== Extract ==
○ ○ ○
SPEAKER_01Um and also, you know, what I tell my students a lot is it's not just, I mean, reading a lot is great, but it's also being like an active reader. So we talk a lot about reading like a writer, um, and sort of the the two hats you have to wear if you're uh not only doing it for pleasure, but trying to learn from it.
SPEAKER_06Yeah. But don't you think do you I I find myself gravitating almost exclusively to nonfiction in my in my personal pleasure reading. I think because of the whole reading like a writer, it becomes not that I not that it's easier to criticize, not that it's easier to be jealous or whatever it is. I think it's easier to just be pulled out of it because you're looking at the technique of it, and all of a sudden you're not as attached to the story, or maybe that's a reflection of the writing itself. I don't know. But do you do you have a sense of that now as an author and as a reader? Like, can you just immerse yourself in something similar to what you like as a thriller, like you just put out?
SPEAKER_01Yeah. Um, I mean, I think it's nice because like what I teach and read for school is really different than what I read for pleasure. So I get more of that literary, like writing forward. And it's mostly nonfiction for school. We read a lot of like um best American essays and stuff like that, or we read short stories, which I don't read a lot in my free time anymore. Um, but uh yeah, I try to pay attention to um how when I get sucked into a book, right? Because like, and then it's like I pull back and I'm like, what is it about this that did that? I now um I would say the majority of what I listen to books more than I read them at this point in my life. Um I have two little kids and it'll take me a month to read a physical book, but I can listen to like three in a week. Um and I also that reading like a writer thing, I find audiobooks really helpful for that. Sort of hearing them, they help me a lot with figuring out like what's essential to a story and what's not and and flow and things like that. So I I think actually listening to audiobooks is like really transformed my uh my writing in a good way. Um, but yeah, I I tell I I listen it, I mean I'm new to the like the thriller genre. So and I only really started uh listening and reading to thrillers during the pandemic. Um, so I'm sort of playing catch up and uh it's a lot of what I think, yeah, it's a lot of my reading these days.
SPEAKER_06I I that's fascinating. And your your comments on audiobooks are interesting as well, because I think when you talk about thrillers, my biggest issue that I see with thrillers, especially if I'm working with a student, you know, so people maybe who haven't been published yet, is just an excess of words. I mean, to put it as as reductive as I can, uh, whether those are the you know adverb dialogue tags or whether it's too much description. And I think when you're listening to an audiobook, that stuff really pops because it just is it's take, you know, when we think about like watching a show, it's such a cheat code because a camera capture can give us so many words, replace so many words on the written page, right? Just one pen of a camera. And but I think there's a lesson to be learned about that, particularly with thrillers, if you know, to learn how to be you know pithy in your writing, because that's how I think people are consuming things, either on audio or they just want things, thrillers that are propulsive and it's so easy to just put in too much exposition or whatever. And I'm talking an extra paragraph. It doesn't take much to pull you out. So when you're yeah, I when you're when you're sitting down to write your own thrillers, going back from having not written that before, did that help? Like, were you thinking about how it would be listened to, or is it a different it's a different audience that might appreciate maybe more propulsion than kind of sitting with a description longer?
○ ○ ○
== Input data ==
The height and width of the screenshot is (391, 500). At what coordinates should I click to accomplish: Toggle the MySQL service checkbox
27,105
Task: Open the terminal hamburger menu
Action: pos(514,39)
○ ○ ○
== Activity ==
Carry on the conversation on reading and writing thrillers from the point where it stops. The lines above have nothing to do with the conversation on reading and writing thrillers.

== Solved exercise ==
SPEAKER_01Yeah, I mean, I've always because I would say my like three books before this one were more kind of women's fiction, commercial fiction, but I was always like focused on um, and I think teaching and telling my students to pay attention to audience has really, really helped me think about the reader um and the reader's expectations. So I've always sort of been really focused on that and like trying to figure out like what is it in any book and it's different in different genres, but that like makes you keep turning the page. Like that's what I've that's always been my goal in a book is to get people to keep turning, even when it's not like the thriller um propulsiveness. But I think I think when I like I guess two things, like one thing that really helped me, I am a long writer, like my the book I'm working on now. It's I I've gotten it down to like 94,000 words, but at one point it was like 120,000 words, which I absolutely knew was too long. But it's nice that like thrillers are usually, I think I will always be on the upper end of this, but like 85 to 95,000 words. So I just kind of like it's like you know you have to get it down because uh readers don't want to so like I think the actual having like goals of word count cuts is really helpful. Um, but when I'm stuck, I've my goal, but I've never had enough time to do this, is to read like read and record my entire book and then listen back to it while editing, but I've just never had time. But I will do that if I know a chapter is causing me trouble or like I know it's too slow, I'll just like I'll read it into my phone. Um, and often I don't even need to listen back to it because just in reading it aloud, I realize like, oh, I didn't need this part at all. Totally. So I do find that kind of a thing, yeah.
SPEAKER_06It's it's and I same thing. I I I always say I'm gonna read this out loud, and I just never do because it's really, you know, a massive time commitment. And and then you're stopping to make a change. And but even if I'm asked to do a reading, and I just go and I start looking for a passage and I start kind of editing it down for time. I start with, why didn't I just write it like this? This is so much better because there is a rhythm and a cadence, you know. And sometimes when you're writing a really tense scene, you can hear that metronome increase and BPM. And you're like, Yes, this is the these staccato bursts. This is how it should, and then it kind of slows down a little bit. And and I mean, for me, that took hundreds of thousands of words to kind of hear that rhythm in a way that I could trust after a while. Um, I just think it shows how you change as a writer with just building the muscle.
SPEAKER_01Yeah, and it is a muscle, right?
SPEAKER_06It is. Yeah. Do your do your students appreciate that? That you know, very few people just write the very first thing as a wonderful g work of genius, as opposed to, yeah, a lot of it is just training.
SPEAKER_01Yeah, I think I think if they buy it, they do. Um, it's amazing how many, particularly in like more um general education classes. Like there's just people who come in and are like, I'm not a good writer, I don't like writing.
SPEAKER_04Right. I have to take this class.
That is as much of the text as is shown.